Teen prodigy Jannik Sinner has turned a lot of heads recently with his results and fluid style of play. And former World No. 1 Andy Roddick believes there is still plenty of room for improvement when it comes to the 19-year-old's game.
Speaking to Tennis Channel ahead of the 2021 Miami Masters final, Roddick acknowledged that Jannik Sinner can be pretty erratic from the baseline. The American, however, insisted that Sinner is only going to get better with time.
"I've had a bunch of people ask me to comment on Jannik, a young Italian phenom," Roddick said. "Love what I see from him, obviously goes big on both sides, there's a lot to like. I mean he barely looks as if he has a grown-up body."

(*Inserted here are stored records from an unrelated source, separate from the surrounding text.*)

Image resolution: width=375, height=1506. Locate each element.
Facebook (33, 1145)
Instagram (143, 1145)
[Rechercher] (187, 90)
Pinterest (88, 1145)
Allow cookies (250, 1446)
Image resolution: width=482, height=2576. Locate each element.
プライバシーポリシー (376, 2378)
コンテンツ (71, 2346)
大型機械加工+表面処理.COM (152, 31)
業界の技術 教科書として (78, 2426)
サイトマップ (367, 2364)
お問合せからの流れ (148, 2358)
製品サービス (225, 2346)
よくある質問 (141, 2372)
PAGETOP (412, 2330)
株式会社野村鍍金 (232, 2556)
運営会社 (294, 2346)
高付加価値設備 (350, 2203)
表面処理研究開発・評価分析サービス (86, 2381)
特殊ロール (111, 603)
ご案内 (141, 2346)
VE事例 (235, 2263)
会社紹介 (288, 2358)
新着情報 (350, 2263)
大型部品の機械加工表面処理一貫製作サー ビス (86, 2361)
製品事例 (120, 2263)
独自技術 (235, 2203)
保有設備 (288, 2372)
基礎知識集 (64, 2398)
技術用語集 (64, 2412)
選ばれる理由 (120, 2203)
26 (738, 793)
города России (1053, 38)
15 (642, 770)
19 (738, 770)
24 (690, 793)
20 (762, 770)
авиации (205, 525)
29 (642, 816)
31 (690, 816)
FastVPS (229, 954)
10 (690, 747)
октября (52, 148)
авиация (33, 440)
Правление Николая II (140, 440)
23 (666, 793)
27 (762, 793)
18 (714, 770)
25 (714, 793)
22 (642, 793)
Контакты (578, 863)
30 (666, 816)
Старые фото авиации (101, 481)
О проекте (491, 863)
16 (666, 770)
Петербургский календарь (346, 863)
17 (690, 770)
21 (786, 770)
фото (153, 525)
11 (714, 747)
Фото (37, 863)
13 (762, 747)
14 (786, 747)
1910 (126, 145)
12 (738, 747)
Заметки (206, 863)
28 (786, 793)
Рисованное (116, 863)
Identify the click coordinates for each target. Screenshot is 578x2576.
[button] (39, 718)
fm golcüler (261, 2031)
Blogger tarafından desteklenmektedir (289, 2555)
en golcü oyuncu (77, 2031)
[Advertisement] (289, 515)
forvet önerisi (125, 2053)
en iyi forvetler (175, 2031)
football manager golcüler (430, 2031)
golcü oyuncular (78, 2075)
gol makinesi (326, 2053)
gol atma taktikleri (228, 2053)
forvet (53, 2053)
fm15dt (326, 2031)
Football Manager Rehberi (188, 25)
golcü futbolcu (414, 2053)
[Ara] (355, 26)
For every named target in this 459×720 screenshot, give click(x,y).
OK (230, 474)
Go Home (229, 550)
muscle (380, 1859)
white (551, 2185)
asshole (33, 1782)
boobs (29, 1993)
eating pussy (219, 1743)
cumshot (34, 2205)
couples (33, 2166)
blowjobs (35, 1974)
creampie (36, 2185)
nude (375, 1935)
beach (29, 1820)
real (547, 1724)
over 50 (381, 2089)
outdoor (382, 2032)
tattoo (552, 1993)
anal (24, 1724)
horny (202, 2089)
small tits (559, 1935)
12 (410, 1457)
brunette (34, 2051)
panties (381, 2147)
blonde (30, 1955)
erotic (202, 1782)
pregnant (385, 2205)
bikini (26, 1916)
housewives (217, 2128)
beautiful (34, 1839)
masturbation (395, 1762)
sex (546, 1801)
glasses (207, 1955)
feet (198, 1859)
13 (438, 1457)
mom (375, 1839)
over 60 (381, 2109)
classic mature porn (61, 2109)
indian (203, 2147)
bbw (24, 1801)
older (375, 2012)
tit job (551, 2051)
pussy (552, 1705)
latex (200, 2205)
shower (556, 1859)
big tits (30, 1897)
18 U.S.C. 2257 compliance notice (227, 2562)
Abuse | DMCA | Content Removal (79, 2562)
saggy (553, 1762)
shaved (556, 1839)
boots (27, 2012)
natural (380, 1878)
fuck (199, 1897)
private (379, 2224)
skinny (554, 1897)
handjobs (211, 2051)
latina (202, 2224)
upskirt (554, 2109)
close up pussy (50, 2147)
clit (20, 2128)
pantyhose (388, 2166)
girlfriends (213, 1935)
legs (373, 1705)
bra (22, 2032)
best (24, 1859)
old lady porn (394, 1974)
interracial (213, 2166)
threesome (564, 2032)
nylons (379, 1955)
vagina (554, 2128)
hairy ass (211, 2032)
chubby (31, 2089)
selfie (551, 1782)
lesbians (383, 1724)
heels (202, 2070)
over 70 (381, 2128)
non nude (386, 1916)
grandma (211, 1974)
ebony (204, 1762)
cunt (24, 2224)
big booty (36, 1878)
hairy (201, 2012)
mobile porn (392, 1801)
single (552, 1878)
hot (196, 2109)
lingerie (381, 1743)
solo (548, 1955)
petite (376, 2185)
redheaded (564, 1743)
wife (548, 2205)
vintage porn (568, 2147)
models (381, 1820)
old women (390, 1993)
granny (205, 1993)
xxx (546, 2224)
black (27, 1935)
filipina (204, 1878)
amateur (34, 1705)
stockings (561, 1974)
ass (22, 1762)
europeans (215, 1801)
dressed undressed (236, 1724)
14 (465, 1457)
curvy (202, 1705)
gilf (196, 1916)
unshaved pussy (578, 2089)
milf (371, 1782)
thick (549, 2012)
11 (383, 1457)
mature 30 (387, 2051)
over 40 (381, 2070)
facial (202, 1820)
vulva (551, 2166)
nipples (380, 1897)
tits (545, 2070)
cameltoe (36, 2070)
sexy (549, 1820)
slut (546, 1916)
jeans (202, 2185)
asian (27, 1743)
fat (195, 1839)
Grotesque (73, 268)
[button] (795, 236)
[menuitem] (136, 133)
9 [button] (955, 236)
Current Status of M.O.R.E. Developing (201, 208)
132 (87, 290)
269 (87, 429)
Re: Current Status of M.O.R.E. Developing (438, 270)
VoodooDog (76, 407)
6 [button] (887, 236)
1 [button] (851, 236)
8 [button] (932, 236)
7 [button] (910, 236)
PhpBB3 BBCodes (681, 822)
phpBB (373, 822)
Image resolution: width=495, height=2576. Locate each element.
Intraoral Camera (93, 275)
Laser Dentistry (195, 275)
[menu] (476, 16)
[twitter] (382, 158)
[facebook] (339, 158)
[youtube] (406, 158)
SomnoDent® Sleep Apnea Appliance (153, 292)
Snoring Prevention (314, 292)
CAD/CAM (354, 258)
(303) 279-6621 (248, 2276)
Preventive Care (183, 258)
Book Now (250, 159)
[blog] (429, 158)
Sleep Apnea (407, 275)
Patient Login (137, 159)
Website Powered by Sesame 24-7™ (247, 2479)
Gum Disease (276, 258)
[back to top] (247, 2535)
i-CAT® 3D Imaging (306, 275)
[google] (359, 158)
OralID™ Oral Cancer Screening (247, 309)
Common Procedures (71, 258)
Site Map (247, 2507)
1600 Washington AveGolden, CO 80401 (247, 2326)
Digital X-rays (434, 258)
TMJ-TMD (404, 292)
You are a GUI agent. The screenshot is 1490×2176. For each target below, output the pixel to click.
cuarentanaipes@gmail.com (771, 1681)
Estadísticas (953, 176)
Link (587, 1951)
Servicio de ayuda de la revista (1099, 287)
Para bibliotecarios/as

"Right now, he's only gonna get faster, he's only gonna serve bigger," the American added. "You normally see players become more consistent, maybe cut down on errors as they get older. If I'm nitpicking I think he's a little bit error-prone on his off days."
Andy Roddick also praised Jannik Sinner for his aggressive intent, but cautioned against going for too much. Sinner is someone who constantly looks to be in charge of the proceedings in a match, and Roddick admitted that that sense of urgency is one of his strong points.
"On his backhand side, you'd like to see him chuck down and keep the ball in play," Roddick said. "Just trying to force the issue over and over and over, but that's also one of his strengths. So you'd have to work on that very diligently."
I'd like to see a little bit more direction in Jannik Sinner's serve, like Pete Sampras' serve: Andy Roddick
Jannik Sinner tried hard to dictate the play in the Miami final, but his opponent Hubert Hurkacz was able to fend off his attacks and emerge victorious. One of the biggest problems from Sinner's side during the encounter was his serve; the Italian dropped about 45% of his first-serve points in the match.
While Jannik Sinner has a big first serve, many believe he should try and be more precise with his delivery in a bid to open up the court. Andy Roddick echoed that sentiment, and claimed that the Italian was playing into his opponents' hands despite serving at good speed.
"If I'm really, really nitpicking, he can pop in 125-130 mph on his serve pretty comfortably," Roddick said. "What I'd like to see is a little bit more direction, like Sampras. As I call it where you can hit it out wide and if you hit wide but it's coming straight, pretty easy to square up."
Andy Roddick then delved deeper into Pete Sampras' punishing yet efficient serve. Not only did Sampras have a huge first serve, but he could also deliver it to the desired spots - be it the center service line or the tramlines.
"You have that Pete thing where it went 108 out wide, but last minute before you guessed, it's kinda tailing away from your racquet strings," Roddick said. "It makes it a lot tougher so getting a bit of that late movement on serve would make the 130 bomb even more effective."